Identification and Characterization of D-Amino Acid Aminotransferase Mutants Using Oxidase-coupled Assays

Abstract

D-amino acid aminotransferase (DAAT) is a pyridoxal-dependent enzyme that catalyzes the formation of a variety of D-amino acids, making it an attractive biocatalyst for the production of enantiopure D-amino acids. To bolster its biocatalytic applicability, improved variants displaying increased activity towards non-native substrates are desired. In this work, we first developed a high-throughput, colorimetric, continuous coupled enzyme assay for the screening of DAAT mutant libraries that is based on the use of D-amino acid oxidase (DAAO).
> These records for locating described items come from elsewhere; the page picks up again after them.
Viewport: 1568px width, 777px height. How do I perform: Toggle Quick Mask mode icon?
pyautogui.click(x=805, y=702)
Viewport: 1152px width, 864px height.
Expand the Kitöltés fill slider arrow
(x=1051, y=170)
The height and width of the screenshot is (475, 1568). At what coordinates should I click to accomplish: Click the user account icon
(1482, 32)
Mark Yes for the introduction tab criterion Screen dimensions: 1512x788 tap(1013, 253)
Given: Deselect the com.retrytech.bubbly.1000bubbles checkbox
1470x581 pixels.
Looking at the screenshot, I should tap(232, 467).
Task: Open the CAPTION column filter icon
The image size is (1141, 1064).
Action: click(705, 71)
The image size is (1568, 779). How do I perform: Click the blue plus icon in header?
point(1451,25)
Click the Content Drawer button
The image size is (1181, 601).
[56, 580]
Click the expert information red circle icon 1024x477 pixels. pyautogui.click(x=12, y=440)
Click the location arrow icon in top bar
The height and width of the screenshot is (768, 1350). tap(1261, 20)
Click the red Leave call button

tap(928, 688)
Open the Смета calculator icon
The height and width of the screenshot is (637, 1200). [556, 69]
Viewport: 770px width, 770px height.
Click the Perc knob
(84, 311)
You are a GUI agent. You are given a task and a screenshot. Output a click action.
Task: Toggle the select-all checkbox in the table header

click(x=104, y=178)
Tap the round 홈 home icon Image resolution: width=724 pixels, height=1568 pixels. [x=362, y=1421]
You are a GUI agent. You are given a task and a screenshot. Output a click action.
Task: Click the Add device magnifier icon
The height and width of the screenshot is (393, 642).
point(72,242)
In this assay, the D-amino acid product of DAAT is oxidized by DAAO with concomitant release of hydrogen peroxide, which is detected colorimetrically by the addition of horseradish peroxidase and o-dianisidine. Using this assay, we identified three DAAT mutants (V33D, V33G and V33Y) displaying altered substrate specificity via the screening of cell lysates in 96-well plates. More specifically, the V33G and V33Y mutants display a ≈3-fold increase in kcat/KM for the non-native acceptor phenylpyruvate over wild type. Furthermore, we developed a coupled enzyme assay for the activity of DAAT with almost any D-amino acid using D-aspartate oxidase (DDO) as a coupling enzyme. Using this assay, we measured the specific activity of wild-type DAAT and the V33D, V33G, and V33Y mutants with 16 D-amino acid substrates. We demonstrate that the V33D, V33G, and V33Y mutants are more active than wild type with the aromatic substrates D-phenylalanine and 3-methyl-D-phenylalanine, while V33D and V33G are more active than wild type with D-valine, a branched chain amino acid. We expect the assays developed herein and subsequent mutants discovered to serve as valuable tools in the further development of biocatalysts for the production of enantiopure D-amino acids.